REQUIRED WORK:
Report every line of the listing below that contains the string "column". Case counts.

>>>>>

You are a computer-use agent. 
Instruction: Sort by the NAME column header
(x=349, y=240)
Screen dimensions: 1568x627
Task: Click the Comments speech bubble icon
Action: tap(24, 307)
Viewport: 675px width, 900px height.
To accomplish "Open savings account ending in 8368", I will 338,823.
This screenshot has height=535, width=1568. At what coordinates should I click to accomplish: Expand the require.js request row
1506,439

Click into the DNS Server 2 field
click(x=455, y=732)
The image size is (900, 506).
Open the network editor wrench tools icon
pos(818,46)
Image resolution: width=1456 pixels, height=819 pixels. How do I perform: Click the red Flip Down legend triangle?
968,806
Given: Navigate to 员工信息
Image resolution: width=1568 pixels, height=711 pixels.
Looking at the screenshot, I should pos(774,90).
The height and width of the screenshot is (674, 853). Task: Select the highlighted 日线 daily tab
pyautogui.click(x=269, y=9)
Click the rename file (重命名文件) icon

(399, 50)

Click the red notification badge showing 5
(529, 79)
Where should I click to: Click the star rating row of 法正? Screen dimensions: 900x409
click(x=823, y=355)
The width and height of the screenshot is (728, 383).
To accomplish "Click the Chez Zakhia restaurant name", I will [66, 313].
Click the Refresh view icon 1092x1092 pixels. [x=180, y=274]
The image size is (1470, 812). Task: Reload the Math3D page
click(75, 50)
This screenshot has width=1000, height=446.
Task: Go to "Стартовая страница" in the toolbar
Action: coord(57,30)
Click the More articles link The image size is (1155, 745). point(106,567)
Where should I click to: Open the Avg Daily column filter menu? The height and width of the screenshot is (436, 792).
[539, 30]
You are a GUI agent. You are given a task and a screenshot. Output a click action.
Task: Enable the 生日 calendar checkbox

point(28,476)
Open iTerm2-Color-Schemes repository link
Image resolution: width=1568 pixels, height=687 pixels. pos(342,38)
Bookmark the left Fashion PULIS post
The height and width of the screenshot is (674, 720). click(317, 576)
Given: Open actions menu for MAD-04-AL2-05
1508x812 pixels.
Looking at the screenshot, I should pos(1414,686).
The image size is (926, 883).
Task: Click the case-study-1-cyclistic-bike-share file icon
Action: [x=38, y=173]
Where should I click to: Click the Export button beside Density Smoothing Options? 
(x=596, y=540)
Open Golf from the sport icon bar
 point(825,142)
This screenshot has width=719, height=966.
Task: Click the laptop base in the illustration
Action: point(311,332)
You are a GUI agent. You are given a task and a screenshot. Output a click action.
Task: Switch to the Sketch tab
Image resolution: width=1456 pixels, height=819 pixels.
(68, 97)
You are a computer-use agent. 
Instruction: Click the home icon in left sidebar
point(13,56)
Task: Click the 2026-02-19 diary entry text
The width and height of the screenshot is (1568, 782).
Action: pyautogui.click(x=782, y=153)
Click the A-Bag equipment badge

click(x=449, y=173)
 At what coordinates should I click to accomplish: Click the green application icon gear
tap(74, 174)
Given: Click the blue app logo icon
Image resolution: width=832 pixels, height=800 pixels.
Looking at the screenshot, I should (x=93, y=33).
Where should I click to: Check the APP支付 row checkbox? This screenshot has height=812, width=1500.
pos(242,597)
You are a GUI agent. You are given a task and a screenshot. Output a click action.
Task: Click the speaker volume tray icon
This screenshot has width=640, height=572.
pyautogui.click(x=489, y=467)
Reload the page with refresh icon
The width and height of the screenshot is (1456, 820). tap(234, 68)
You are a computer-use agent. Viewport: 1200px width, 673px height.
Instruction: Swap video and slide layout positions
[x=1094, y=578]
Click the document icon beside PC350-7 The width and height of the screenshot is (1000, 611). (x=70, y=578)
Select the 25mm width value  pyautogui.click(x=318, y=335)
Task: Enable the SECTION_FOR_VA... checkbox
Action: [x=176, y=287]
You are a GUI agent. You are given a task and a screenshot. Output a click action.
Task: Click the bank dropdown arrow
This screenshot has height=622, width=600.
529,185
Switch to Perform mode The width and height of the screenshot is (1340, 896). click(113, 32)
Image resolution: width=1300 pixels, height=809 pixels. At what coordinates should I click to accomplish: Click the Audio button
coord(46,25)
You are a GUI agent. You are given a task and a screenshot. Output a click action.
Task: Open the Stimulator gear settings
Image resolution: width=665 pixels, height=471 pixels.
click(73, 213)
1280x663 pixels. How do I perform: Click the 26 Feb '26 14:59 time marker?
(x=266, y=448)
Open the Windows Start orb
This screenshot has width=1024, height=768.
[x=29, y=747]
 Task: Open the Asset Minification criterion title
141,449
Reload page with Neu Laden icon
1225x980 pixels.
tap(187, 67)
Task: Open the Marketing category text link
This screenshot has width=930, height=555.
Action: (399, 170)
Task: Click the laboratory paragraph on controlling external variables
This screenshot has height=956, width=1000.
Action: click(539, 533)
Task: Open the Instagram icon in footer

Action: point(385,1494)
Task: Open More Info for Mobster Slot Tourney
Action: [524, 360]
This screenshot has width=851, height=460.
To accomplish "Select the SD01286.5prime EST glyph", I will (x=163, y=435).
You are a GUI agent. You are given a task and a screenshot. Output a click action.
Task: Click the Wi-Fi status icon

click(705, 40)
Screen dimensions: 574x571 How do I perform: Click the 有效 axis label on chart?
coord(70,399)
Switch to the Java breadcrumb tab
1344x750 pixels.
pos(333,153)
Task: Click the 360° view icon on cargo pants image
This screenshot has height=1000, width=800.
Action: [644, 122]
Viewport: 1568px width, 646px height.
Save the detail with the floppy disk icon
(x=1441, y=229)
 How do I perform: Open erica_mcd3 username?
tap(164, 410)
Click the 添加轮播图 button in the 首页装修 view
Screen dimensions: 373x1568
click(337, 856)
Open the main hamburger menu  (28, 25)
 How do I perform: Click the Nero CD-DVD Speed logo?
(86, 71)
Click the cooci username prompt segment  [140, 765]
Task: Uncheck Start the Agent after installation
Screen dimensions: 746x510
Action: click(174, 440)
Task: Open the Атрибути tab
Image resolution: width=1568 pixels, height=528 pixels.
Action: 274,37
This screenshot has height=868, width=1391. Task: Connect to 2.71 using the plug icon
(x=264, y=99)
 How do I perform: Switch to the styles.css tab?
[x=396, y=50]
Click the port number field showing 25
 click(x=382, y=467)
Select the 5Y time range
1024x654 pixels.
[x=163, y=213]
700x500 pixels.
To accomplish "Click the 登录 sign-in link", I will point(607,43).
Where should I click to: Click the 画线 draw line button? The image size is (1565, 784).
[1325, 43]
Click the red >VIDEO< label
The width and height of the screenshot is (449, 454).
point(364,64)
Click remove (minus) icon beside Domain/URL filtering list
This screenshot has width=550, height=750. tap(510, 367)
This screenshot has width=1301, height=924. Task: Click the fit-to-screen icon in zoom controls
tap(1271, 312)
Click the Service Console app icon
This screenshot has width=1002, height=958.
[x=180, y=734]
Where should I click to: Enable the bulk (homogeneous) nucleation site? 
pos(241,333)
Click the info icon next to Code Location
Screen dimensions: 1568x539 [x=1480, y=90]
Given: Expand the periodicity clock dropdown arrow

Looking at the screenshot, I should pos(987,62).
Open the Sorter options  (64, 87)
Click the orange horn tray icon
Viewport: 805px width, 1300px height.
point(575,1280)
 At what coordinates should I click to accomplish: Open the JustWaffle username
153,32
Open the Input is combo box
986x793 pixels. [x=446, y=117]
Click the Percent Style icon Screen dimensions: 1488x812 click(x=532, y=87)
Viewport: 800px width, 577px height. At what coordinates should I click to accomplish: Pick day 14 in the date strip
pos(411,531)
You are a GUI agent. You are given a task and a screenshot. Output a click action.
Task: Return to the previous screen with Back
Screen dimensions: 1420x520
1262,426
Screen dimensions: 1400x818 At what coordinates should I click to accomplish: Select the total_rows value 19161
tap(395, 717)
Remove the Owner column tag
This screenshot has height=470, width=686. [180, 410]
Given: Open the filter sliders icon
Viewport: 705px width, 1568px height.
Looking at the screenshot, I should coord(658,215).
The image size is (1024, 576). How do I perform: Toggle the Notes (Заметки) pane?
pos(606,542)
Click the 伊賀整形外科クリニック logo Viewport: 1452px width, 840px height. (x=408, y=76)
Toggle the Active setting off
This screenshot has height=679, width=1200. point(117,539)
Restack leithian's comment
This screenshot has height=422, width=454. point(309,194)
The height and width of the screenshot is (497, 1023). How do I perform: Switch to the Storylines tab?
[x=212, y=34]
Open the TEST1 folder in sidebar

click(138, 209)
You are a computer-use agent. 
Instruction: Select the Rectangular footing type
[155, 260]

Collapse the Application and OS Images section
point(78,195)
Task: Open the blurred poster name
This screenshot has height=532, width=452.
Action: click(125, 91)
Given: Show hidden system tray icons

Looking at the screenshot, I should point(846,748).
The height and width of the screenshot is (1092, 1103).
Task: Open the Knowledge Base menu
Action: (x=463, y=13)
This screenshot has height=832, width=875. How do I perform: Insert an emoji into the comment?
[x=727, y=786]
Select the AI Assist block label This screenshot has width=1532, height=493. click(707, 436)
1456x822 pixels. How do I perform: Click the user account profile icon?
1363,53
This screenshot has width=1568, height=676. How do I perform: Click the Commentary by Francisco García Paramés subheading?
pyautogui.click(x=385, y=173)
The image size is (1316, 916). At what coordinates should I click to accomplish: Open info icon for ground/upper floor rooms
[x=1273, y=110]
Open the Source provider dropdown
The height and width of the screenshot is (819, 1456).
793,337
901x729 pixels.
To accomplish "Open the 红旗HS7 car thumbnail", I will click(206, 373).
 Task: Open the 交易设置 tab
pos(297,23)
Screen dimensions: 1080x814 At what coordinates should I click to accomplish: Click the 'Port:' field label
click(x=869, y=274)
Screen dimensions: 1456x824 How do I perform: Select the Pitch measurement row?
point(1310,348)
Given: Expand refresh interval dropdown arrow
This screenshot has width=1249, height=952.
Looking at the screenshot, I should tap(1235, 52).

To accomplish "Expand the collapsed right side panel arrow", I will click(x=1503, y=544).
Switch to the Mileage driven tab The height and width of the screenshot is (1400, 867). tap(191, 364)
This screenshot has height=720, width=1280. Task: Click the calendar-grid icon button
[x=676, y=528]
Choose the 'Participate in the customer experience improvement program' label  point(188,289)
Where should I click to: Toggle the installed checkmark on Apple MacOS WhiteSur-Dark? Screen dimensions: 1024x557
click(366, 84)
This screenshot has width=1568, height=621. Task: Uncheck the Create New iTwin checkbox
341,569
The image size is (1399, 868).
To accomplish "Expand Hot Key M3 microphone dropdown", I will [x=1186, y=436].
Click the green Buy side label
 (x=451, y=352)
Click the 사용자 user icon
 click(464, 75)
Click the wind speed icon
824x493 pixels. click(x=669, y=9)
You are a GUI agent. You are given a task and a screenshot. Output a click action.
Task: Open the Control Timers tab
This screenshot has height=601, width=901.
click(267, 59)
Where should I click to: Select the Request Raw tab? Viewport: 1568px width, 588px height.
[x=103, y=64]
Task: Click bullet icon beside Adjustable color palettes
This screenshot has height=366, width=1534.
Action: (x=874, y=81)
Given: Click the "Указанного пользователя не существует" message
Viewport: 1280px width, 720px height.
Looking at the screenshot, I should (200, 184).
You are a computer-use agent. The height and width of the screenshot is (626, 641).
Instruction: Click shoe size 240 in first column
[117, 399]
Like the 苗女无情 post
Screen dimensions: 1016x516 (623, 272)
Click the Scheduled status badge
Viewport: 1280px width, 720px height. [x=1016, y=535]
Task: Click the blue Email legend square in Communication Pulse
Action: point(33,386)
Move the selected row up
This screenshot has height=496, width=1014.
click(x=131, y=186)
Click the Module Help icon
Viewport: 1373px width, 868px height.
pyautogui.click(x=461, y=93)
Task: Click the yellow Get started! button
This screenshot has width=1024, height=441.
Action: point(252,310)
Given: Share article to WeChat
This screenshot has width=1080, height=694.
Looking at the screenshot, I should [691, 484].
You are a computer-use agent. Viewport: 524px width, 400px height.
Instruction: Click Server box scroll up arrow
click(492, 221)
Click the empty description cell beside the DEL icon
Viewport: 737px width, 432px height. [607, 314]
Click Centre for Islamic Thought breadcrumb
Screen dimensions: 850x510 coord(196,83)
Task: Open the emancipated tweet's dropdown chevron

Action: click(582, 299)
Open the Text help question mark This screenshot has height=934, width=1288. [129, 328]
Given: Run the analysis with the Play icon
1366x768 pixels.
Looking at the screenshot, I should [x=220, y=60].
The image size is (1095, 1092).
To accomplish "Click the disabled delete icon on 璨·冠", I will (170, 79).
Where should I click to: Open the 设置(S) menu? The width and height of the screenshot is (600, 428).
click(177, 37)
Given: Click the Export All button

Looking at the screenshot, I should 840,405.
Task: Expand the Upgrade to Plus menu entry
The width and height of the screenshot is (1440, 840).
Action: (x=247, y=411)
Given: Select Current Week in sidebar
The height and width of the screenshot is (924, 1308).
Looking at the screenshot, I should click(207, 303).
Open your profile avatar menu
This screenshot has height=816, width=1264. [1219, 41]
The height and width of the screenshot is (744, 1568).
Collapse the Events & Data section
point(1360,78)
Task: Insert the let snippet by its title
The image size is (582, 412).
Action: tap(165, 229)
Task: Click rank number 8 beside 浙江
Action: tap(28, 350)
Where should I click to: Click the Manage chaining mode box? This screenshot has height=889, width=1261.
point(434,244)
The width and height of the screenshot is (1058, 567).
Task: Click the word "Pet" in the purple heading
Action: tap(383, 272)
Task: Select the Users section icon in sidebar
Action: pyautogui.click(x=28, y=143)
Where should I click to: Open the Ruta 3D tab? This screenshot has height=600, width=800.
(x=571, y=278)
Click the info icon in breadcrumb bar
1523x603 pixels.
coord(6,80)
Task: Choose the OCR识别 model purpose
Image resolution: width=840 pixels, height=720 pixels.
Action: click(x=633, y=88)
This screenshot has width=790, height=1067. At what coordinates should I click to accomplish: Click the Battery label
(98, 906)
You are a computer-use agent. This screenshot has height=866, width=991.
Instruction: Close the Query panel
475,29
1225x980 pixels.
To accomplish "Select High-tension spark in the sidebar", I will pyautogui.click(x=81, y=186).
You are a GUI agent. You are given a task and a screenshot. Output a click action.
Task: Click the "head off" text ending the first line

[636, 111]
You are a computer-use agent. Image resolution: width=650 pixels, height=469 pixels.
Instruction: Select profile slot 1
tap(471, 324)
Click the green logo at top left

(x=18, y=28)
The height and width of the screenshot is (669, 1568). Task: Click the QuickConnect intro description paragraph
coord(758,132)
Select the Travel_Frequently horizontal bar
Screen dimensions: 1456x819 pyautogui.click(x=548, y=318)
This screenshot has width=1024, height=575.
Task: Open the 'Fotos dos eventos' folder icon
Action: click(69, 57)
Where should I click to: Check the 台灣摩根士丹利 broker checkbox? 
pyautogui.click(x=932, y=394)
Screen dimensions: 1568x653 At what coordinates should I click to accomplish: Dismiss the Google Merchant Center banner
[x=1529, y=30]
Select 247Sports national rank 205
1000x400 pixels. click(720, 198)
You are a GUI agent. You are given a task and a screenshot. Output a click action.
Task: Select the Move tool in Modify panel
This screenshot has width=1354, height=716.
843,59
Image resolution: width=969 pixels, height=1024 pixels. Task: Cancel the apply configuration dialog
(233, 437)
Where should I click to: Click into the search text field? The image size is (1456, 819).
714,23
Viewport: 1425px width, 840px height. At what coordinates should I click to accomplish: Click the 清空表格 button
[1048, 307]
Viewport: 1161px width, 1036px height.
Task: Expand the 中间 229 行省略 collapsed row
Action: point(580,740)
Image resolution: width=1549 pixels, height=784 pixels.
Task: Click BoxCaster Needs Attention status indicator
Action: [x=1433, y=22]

<<<<<

TASK RESULT:
Instruction: Sort by the NAME column header
Where should I click to: Open the Avg Daily column filter menu? The height and width of the screenshot is (436, 792).
Remove the Owner column tag
Instruction: Click shoe size 240 in first column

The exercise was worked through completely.